Want to know more about linear motion and the other three types?
Everything naturally wants to move and change. In the world of mechanics, there are four basic types of motion. These four are rotary, oscillating, linear, and reciprocating. Each one moves in a slightly different way and each type of achieved using different mechanical means that help us understand linear motion and motion control.
Rotary motion is anything that moves in a circle. This type of motion was among the first discovered in ancient times. Think of a spinning wheel on which people spun wool. A car's engine works the same way. Like linear cylinders, rotary actuators are used across a wide range of industries and come in electric, pneumatic and hydraulic options.

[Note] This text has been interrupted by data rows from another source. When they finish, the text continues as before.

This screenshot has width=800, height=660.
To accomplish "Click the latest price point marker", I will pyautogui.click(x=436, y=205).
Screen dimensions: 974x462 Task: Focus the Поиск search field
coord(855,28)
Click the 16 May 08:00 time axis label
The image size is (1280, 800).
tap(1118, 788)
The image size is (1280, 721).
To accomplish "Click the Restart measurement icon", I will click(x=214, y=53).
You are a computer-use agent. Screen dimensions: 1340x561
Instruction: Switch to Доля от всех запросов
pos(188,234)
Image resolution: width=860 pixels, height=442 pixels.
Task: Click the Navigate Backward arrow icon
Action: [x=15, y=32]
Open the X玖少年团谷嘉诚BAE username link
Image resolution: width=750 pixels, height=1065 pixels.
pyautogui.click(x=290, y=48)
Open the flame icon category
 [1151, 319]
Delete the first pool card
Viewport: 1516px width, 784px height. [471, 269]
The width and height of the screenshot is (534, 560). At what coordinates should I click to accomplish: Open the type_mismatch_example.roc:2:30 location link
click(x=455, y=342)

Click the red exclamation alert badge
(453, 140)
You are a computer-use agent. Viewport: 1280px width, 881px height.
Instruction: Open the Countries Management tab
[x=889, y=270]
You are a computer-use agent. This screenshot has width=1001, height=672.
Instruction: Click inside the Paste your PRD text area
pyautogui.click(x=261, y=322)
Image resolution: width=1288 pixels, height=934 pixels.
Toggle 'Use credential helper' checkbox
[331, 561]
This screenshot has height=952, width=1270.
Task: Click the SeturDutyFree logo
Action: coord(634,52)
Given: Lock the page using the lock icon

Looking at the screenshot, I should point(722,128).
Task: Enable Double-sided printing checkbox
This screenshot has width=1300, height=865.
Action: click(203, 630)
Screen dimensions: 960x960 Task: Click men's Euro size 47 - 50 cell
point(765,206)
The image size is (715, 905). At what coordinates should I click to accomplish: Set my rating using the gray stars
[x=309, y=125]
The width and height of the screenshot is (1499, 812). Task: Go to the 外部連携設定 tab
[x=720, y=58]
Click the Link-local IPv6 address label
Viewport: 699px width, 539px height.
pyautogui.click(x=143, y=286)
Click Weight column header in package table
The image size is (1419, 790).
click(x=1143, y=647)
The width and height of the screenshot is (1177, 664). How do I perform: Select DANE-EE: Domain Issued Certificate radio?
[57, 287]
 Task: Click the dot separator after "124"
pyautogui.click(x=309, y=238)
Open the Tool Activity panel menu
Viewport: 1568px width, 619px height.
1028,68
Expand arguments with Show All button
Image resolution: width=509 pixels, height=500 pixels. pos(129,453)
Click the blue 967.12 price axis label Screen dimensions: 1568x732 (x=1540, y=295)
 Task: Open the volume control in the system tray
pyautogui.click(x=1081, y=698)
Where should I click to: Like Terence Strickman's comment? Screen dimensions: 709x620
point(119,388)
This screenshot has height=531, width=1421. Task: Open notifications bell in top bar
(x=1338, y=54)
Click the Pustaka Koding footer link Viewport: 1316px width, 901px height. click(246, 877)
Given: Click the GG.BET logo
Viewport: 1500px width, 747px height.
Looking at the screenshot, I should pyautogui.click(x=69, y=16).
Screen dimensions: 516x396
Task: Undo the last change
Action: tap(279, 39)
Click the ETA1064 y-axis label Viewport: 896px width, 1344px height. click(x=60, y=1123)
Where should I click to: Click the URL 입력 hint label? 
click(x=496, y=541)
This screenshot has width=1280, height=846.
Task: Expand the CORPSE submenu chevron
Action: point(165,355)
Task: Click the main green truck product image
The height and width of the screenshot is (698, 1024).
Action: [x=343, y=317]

Something that oscillates moves back and forth. Anything that repeats the motion cycle after a certain period is considered to be oscillating. This type of motion is found everywhere in our world: a sprinkler system, the pendulum of a clock, or even sound waves.
You may be thinking that a rotary actuator functions as an oscillating device, and for that matter, so does a linear one when it repeats a continuous movement. When it comes to actuators, linear and rotary can be viewed as oscillating.
Simple enough, linear motion is anything that moves in a straight line, like our linear actuators. Time, as far as we know, moves in a linear fashion. Just like rotary devices, you can find linear cylinders in electric, pneumatic or hydraulic options. They have driven the field of automation, manufacturing, robotics, and others into a new age because, in the past, the rotary motion was the only means to create motion.
There are actually five types of motion, but the last one doesn't count as an actual type. It is known as irregular motion, which means any motion that has no fixed pattern. Bees fly in an irregular motion.